[start of Records supplied]

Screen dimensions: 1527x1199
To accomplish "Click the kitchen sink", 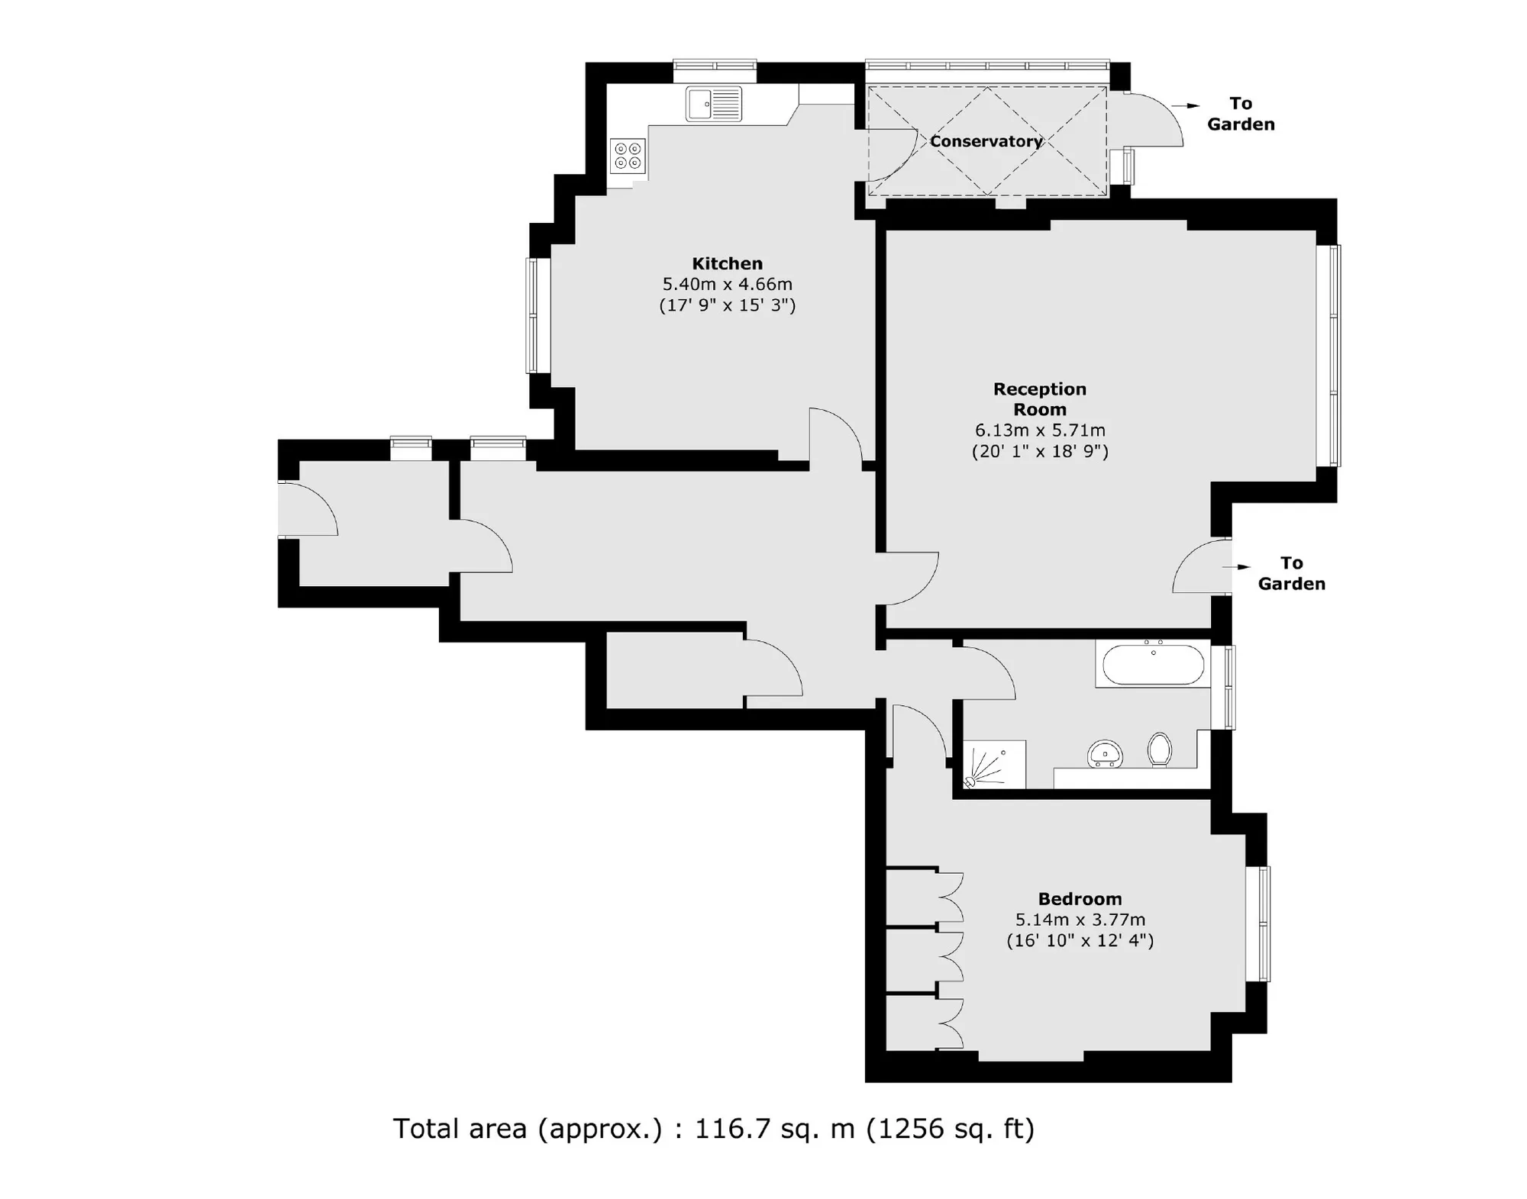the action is (714, 104).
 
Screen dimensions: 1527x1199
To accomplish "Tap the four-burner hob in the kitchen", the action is (628, 156).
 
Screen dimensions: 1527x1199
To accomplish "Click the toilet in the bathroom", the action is (1160, 749).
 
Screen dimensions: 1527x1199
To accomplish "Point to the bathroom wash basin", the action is (1104, 753).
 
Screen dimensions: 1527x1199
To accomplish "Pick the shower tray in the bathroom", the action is (994, 764).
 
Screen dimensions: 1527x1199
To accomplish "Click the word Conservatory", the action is (986, 141).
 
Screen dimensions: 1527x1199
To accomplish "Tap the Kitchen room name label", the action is (727, 263).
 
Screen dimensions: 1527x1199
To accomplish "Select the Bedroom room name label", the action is (1080, 899).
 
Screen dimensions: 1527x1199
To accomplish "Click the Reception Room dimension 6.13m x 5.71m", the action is (1040, 430).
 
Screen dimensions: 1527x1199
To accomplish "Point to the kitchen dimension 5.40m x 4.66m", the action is (727, 284).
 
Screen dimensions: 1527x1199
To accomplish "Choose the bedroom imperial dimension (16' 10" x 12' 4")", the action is (1080, 940).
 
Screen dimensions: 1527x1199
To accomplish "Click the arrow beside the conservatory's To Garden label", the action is (1186, 106).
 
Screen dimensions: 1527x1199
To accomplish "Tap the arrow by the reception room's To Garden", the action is (1237, 567).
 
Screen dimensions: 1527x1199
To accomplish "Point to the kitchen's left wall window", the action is (538, 315).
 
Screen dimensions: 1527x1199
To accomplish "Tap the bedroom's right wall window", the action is (1258, 923).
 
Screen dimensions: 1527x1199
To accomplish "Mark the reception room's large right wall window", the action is (1328, 355).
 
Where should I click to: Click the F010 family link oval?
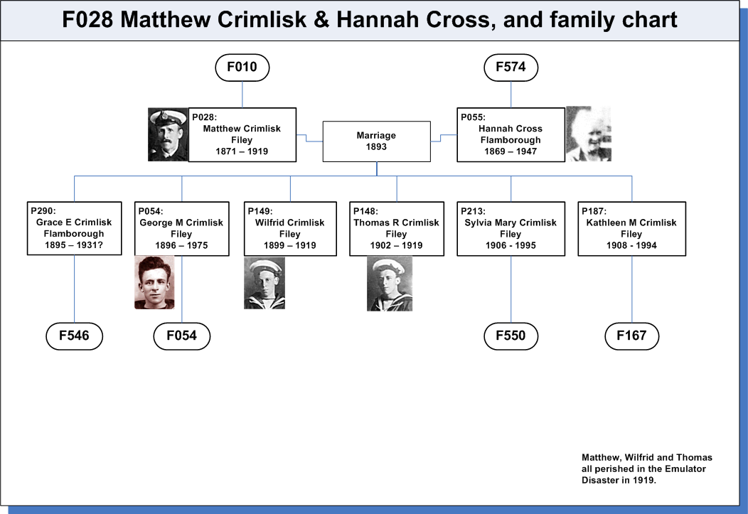(242, 68)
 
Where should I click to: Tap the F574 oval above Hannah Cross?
(511, 68)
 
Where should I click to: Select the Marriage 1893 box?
(376, 141)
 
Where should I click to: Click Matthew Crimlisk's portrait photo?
(168, 134)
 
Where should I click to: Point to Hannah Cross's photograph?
(589, 134)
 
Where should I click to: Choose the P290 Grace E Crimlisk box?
(75, 228)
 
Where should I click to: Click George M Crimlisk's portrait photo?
(154, 282)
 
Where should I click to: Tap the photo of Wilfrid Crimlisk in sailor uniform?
(265, 283)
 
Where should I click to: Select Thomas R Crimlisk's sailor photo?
(389, 284)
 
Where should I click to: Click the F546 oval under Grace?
(74, 336)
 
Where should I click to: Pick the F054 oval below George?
(182, 336)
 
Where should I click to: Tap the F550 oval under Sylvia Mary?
(511, 336)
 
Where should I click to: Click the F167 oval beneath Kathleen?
(631, 336)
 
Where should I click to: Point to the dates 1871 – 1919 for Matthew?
(242, 151)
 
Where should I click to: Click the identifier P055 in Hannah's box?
(472, 117)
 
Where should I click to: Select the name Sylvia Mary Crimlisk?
(511, 223)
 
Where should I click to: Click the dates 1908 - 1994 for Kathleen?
(631, 245)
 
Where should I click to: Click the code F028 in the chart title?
(87, 20)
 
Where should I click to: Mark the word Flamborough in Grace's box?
(74, 234)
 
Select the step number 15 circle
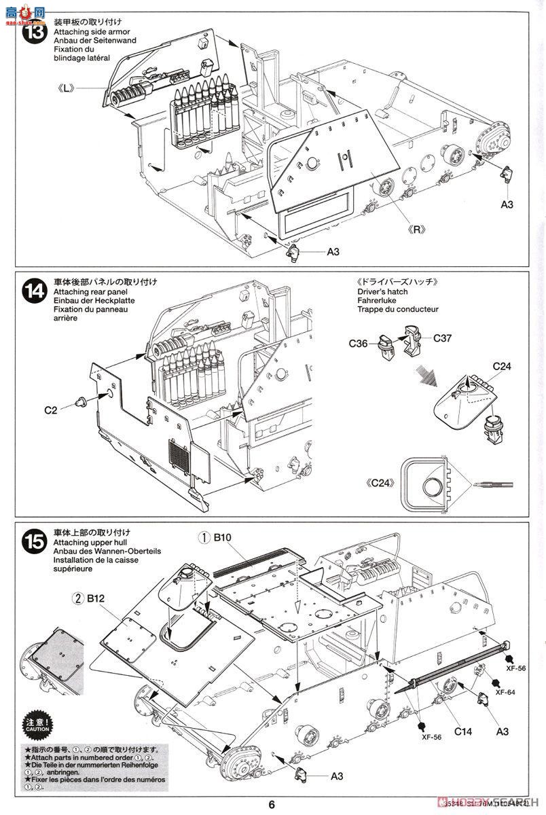(34, 543)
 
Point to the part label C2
(52, 410)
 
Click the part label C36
(359, 344)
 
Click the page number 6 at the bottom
(272, 804)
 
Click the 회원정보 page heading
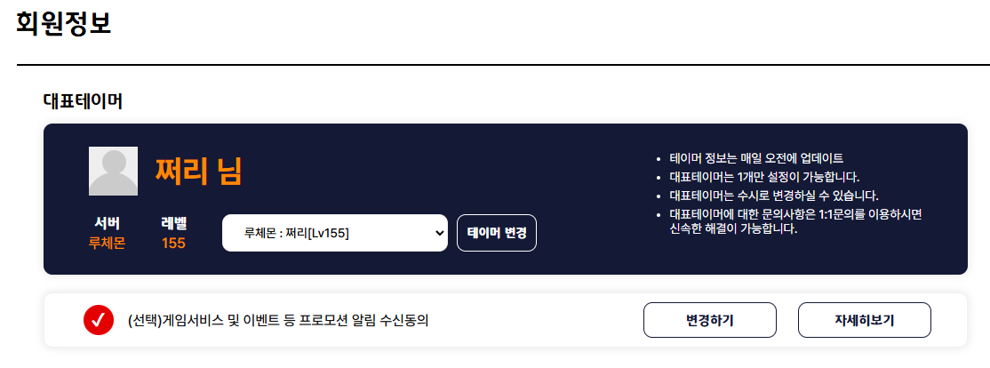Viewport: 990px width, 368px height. (64, 24)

[end of Records supplied]

Quote the listing word for word, starting with the line that contains "Click the 회원정보 page heading" and going on through the end of the listing. Leave the pictures out of your answer.

Click the 회원정보 page heading
Viewport: 990px width, 368px height. (64, 24)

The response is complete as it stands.